Hacker News new | ask | show | jobs
by brookst 4 days ago
Odd take. So if it identified 17 real gaps and helped fix them, the fact it was wrong about one gap, and the appropriate humans caught it and no harm was done, the whole thing is useless?

Not saying that is the situation, I don’t know. But if “one error is too many” is your point of view… do you think the humans in these orgs are 100% perfect 100% of the time?

1 comments

> So if it identified 17 real gaps and helped fix them, the fact it was wrong about one gap, and the appropriate humans caught it and no harm was done

How many gaps have humans not caught?

> But if “one error is too many” is your point of view

Yes, in regulated industries "one error is too many" is the only right approach.
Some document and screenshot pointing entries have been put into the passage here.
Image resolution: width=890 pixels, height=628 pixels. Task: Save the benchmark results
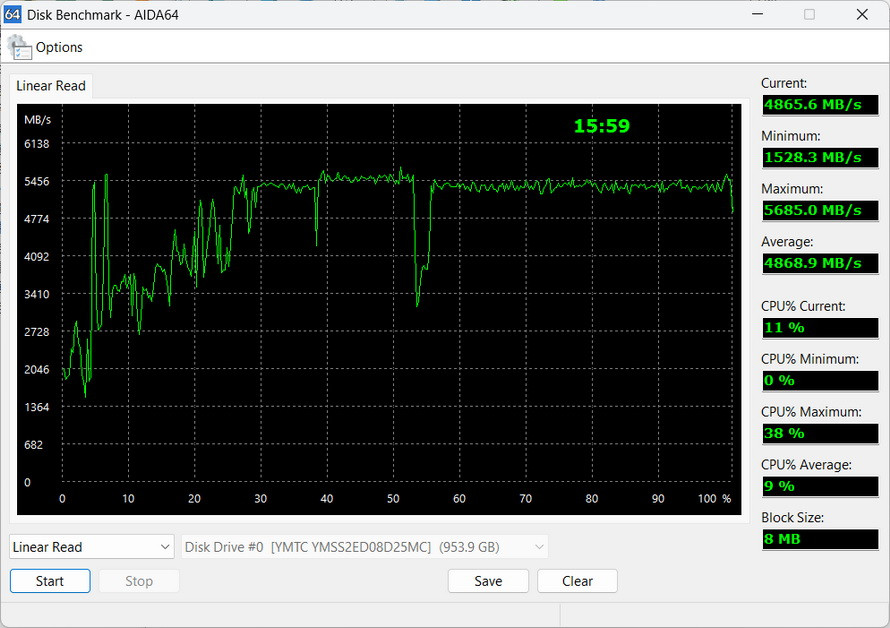click(x=488, y=581)
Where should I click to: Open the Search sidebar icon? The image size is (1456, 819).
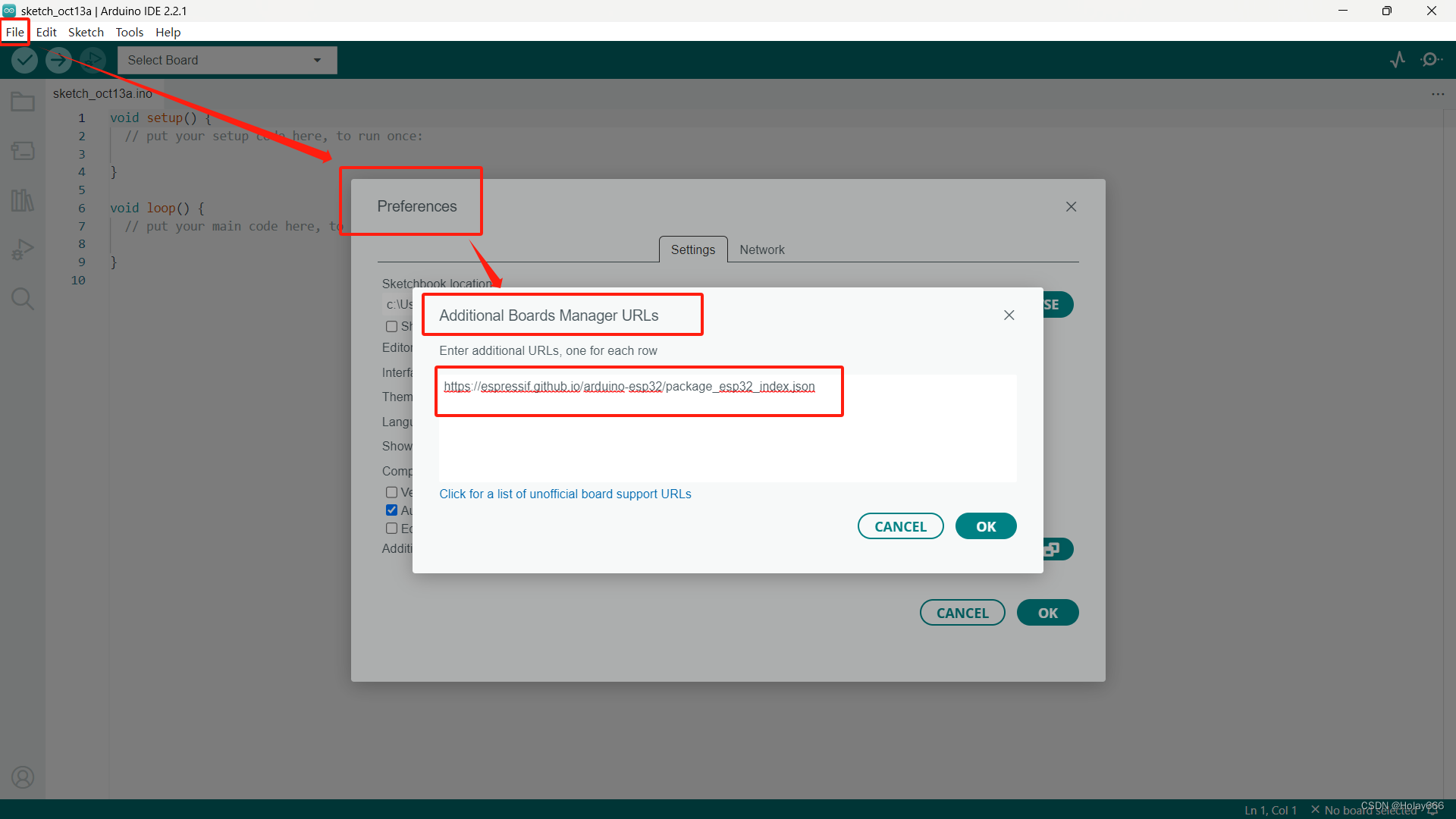pos(23,299)
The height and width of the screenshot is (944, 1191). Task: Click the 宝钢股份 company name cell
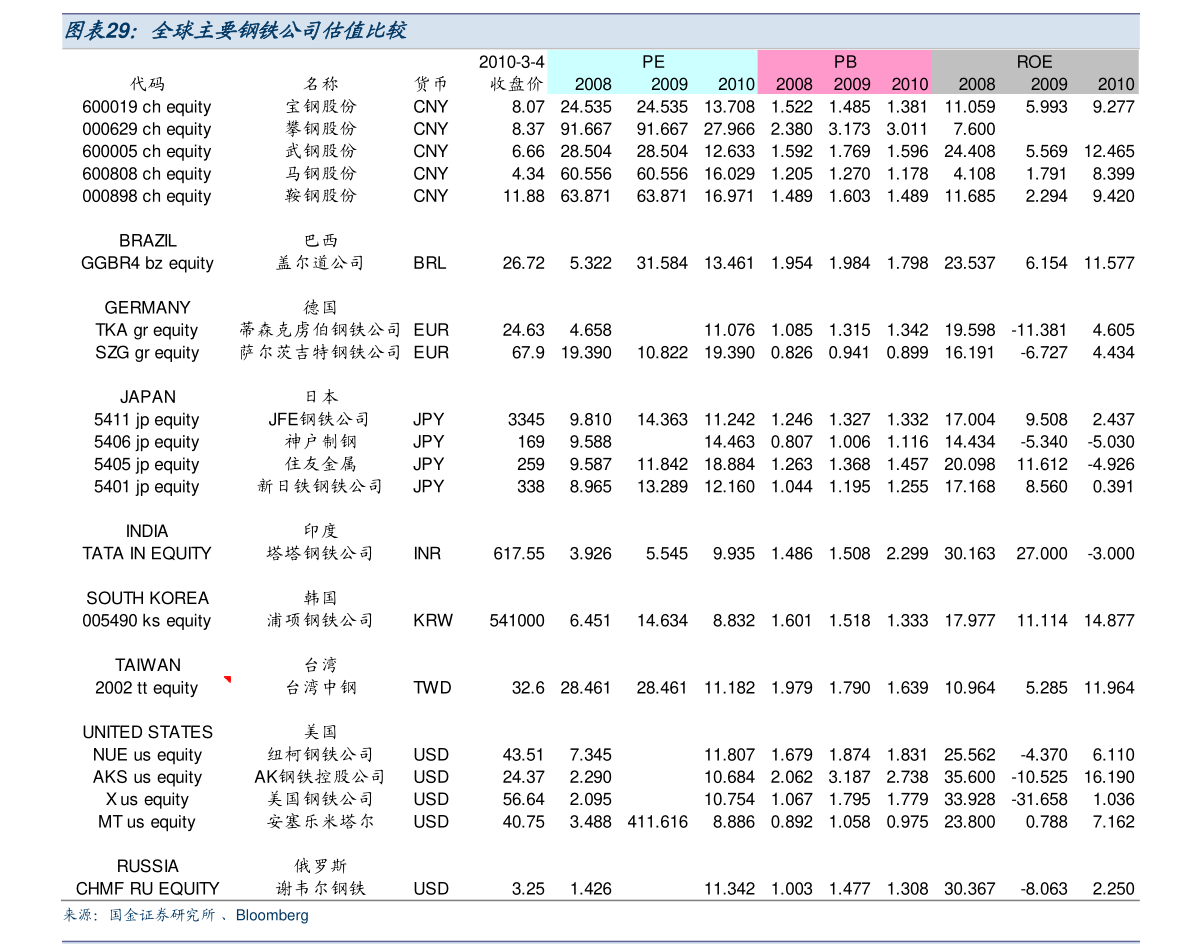(320, 107)
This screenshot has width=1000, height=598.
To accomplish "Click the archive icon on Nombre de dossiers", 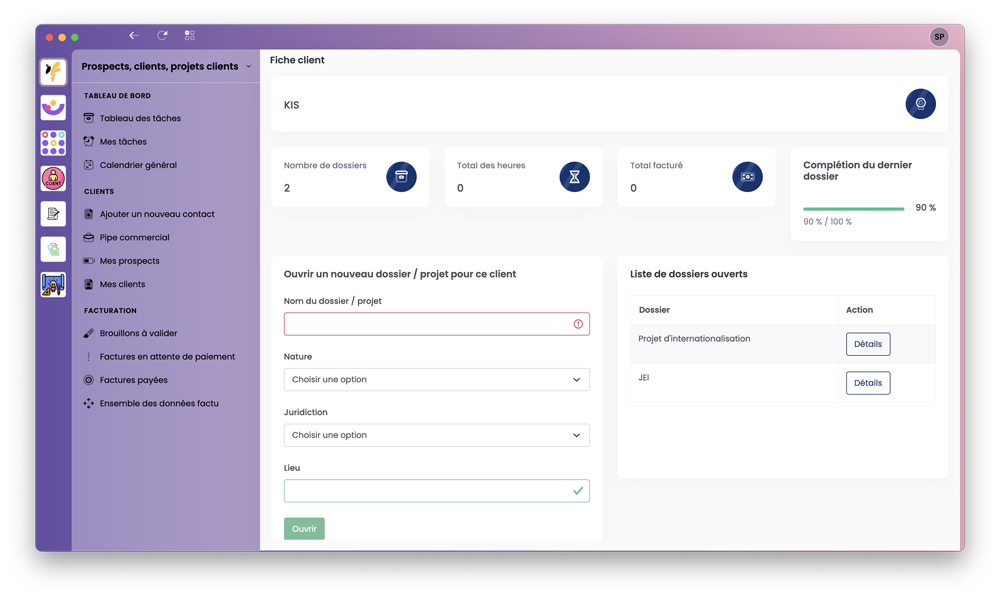I will (x=401, y=177).
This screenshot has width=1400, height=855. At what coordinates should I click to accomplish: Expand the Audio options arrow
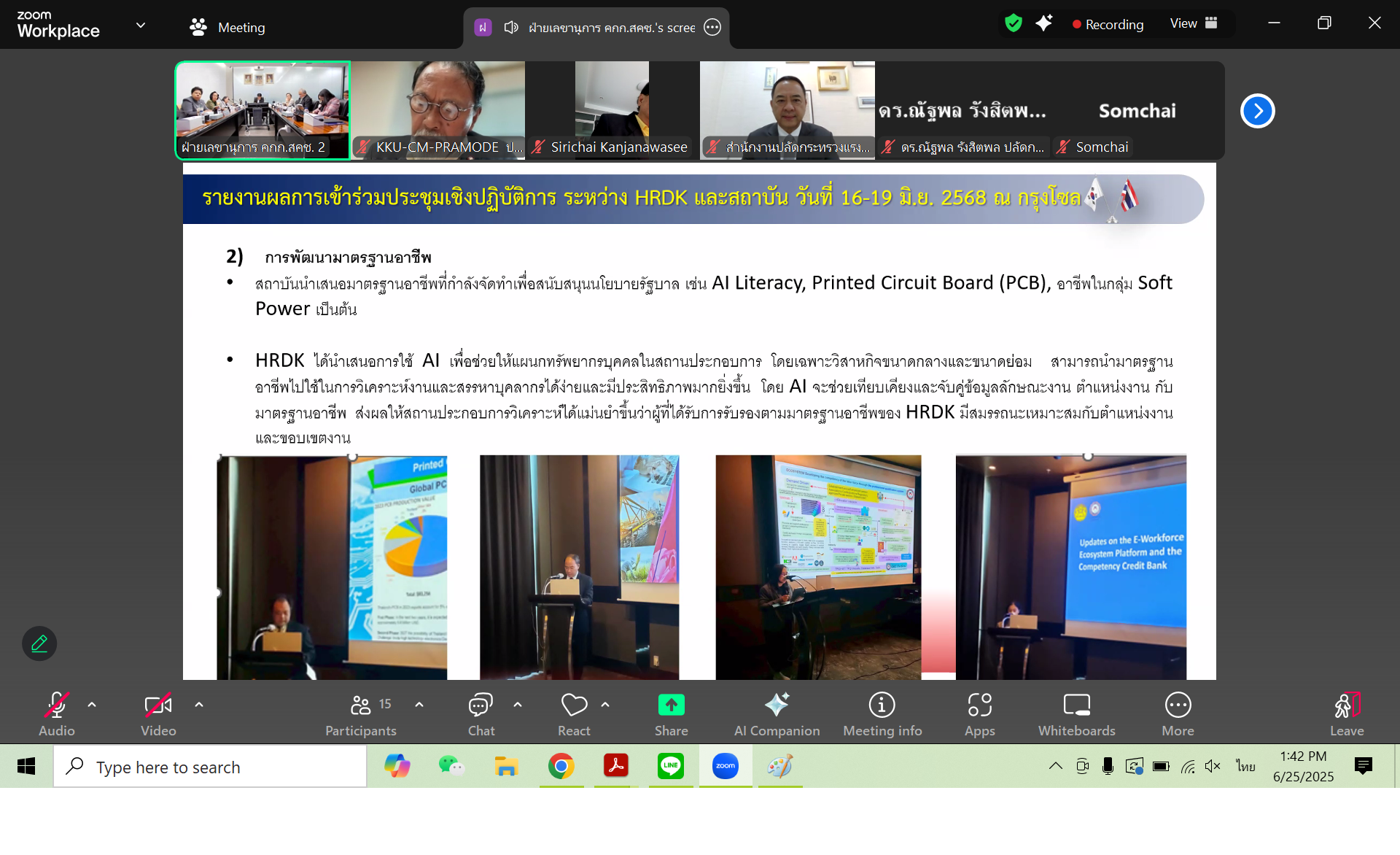92,705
Yes, humans also make errors, and there you have a range of options: from tracing and finding the causes of the error (and tightening processes) to literally jailing those responsible. Your hallucination machine will happily "identify" 17 gaps, and create 34 more. And no, there are no processes to make it better. The "make no mistakes" incantation will happily be ignored for obvious reasons, regardless of how many forms of it you throw at it.

It doesn't seem like you're engaging with the material circumstances described above. What does it mean for a human to not catch that a part of a codebase is actually compliant with regulations? What does it mean for the hallucination machine to create 34 more gaps when it doesn't appear to have more than read access? How would it not be useful to have a machine that identifies 17 real crimes that your highly regulated business is unintentonally committing even with a 90% false positive rate?
In a regulated industry 90% false positive rate is indistinguishable from 100% failure rate. Hell, in any industry.

You're basically saying "we need human review for literally everything AI outputs because we have no way of saying whether anything it produces is hallucination or not. And since it produces plausible-sounding things really fast, it puts enormous burden on human reviewers".

I just don't understand where your position is coming from here. You can't distinguish between a machine that says "here, look at these 170 results, 10% of them are highly serious problems that you should address, you should have some people look into that" and one that shrugs and says "I dunno, maybe just double check everything"? I assume you've come to this conclusion based on some reasoning, but you're not sharing it in this response AFAICT.
> You can't distinguish between a machine that says "here, look at these 170 results, 10% of them are highly serious problems that you should address

The machine doesn't say that. It says "Here are 170 completely correct and verified results".

You have to check and verify all of those results yourself, and on any given day it can be anywhere from 0% to 100% incorrect.

> I assume you've come to this conclusion based on some reasoning, but you're not sharing it in this response AFAICT.

The reasoning comes from actually working with AI tools. And the reasoning can be seen in the actual comment this tgread started from: https://news.ycombinator.com/item?id=48434824

We're assuming per earlier hypothetical that it has a 10% correctness rate. You had said

>In a regulated industry 90% false positive rate is indistinguishable from 100% failure rate

So defending that position on the basis of it not actually being a 90% failure rate would mean you shouldn't have taken it in the first place. The fact that the LLM lies about its failure rate is nearly irrelevant; the machine could output the literal string "The following is 90% likely to be a false positive: " followed by the LLM output.

The reasoning in the comment that started the thread is "it's annoying to redo human review". Your position as I understand it is that there is no or negative business value to a tool that spit out a list of potential issues of which 10% are real issues with your business. This is what I fail to understand. This would be an incredibly useful first step towards any audit and would save loads of money. Why not?